What you will do: Return, from the material below, each line in which the word "Switch" is present.

Data shown:

# # # #

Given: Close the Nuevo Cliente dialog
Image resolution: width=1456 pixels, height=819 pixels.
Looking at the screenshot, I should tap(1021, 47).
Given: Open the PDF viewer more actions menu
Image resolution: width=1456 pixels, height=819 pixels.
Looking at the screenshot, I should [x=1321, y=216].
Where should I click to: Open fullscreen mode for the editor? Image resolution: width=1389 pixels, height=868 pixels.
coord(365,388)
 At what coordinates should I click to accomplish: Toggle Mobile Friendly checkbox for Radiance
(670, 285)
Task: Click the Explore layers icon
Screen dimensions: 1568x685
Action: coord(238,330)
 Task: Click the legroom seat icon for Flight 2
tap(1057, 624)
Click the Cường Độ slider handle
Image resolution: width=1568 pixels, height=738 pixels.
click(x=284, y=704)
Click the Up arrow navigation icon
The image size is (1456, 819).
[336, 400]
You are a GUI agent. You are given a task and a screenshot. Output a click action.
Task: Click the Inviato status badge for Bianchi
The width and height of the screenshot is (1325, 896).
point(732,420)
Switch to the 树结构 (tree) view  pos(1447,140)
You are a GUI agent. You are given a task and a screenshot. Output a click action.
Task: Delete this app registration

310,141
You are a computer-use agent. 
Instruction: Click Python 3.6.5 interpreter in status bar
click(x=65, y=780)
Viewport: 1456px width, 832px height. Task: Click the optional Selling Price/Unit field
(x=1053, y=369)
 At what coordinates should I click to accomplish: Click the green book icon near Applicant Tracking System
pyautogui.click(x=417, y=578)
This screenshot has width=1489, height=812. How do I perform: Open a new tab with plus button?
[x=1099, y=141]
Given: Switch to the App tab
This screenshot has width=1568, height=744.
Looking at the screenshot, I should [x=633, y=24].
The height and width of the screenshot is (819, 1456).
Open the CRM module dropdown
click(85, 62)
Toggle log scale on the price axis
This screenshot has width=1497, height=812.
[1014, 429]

# # # #

Exercise answer:
Switch to the 树结构 (tree) view  pos(1447,140)
Given: Switch to the App tab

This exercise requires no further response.